つらいよね、でも独りじゃない 県内学生・生徒の自殺、5年前の5倍

2021/9/27 10:24

 昨年の全国の自殺者が11年ぶりに増加に転じ、小中高生の数は過去最悪となった。本県でも、総数が減少した一方、学生や子どもの自殺は19人と5年前の約5倍に上る。異常な事態の打開に向け、県は新たに無料通信アプリLINE(ライン)を用いた窓口を開設。電話などの直接的な対話より相談がしやすい環境を整え、悩みに耳を傾ける。
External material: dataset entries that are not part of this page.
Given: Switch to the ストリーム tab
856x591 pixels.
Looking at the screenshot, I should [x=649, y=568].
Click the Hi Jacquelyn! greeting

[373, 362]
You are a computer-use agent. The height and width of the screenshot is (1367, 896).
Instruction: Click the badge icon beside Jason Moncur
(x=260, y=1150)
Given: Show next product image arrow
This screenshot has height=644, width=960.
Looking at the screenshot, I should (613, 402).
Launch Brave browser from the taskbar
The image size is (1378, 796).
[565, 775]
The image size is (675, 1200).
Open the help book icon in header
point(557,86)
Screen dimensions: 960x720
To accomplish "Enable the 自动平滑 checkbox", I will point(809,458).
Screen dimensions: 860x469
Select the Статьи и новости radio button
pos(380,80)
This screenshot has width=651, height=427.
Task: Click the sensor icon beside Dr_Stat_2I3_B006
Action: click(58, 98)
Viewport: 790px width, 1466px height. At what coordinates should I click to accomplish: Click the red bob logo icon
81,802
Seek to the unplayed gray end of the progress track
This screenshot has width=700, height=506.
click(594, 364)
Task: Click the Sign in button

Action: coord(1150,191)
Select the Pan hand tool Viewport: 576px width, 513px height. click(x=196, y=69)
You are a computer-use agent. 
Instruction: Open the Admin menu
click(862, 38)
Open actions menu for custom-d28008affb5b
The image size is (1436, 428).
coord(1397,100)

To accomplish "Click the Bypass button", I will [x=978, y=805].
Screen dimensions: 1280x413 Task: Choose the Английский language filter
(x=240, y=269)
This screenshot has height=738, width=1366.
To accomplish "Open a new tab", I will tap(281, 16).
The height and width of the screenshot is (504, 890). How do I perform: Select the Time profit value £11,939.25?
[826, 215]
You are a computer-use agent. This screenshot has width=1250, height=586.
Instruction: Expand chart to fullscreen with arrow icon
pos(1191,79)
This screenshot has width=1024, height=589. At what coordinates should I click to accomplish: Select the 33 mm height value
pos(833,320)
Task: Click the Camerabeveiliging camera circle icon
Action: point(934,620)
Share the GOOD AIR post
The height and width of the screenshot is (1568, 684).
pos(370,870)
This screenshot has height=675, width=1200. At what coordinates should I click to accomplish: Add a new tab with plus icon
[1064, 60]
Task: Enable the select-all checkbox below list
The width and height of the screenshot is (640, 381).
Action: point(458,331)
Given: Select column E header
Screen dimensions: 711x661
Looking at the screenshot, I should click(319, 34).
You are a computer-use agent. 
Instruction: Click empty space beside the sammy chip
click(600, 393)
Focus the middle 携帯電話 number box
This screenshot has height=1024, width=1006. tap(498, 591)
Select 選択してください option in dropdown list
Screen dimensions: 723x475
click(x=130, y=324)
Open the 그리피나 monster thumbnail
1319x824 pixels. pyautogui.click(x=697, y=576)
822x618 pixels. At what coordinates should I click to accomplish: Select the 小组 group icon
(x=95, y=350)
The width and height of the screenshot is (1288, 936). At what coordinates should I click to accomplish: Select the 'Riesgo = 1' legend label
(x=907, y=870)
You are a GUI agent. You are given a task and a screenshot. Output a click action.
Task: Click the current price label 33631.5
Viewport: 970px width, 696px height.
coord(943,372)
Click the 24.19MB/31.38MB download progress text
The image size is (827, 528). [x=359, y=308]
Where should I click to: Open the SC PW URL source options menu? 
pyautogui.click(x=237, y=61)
 自殺を巡る状況は深刻だ。厚生労働省によると、昨年の全国の自殺者数は前年比約800人増の2万222人。11年ぶりの増加だった。警察庁の調べでは、特に小中高生の自殺者が100人増の499人で過去最多。本県では全体で前年比15人減の180人だが、10、20代は5人増え29人だった。このうち学生や生徒の数が19人と2016年から約5倍に増え、毎月1人が命を落としている計算になる。

 県は今月1日から来年3月31日までの間(12月29日~1月3日を除く)、LINEを利用した「こころの健康相談@山形」の運用を始めた。放課後や勤務後を想定し、午後6時半~同10時に保健師や心理職の相談員が対応に当たる。12日現在で16件の相談があり、19歳以下は3人、20代は4人だった。内容は健康問題や、家庭、仕事、学校などでの悩みなど多岐にわたる。県地域福祉推進課は「LINEでも相談できるようになり、若い人の心理的ハードルが下がった。不調を感じた際は遠慮なく利用してほしい」と話す。

 全国的にもSNSによる相談が利用されている。NPO法人「あなたのいばしょ」は、24時間365日受け付け、年齢や性別を問わない。研修を受けた全国のボランティアに、いつでもチャットで相談できる。担当者は「話を聞いていくと、精神的な悩みや虐待、お金などさまざまな要因が入り組んでいる」とする一方、「共通しているのは孤独感」と明かし、誰にも頼れない状況が背景に浮かんでくる。同法人によると、昨年9月から今年8月までの1年間で約11万4千件の相談があった。1日当たり300件超で、相談者の約8割が29歳以下だ。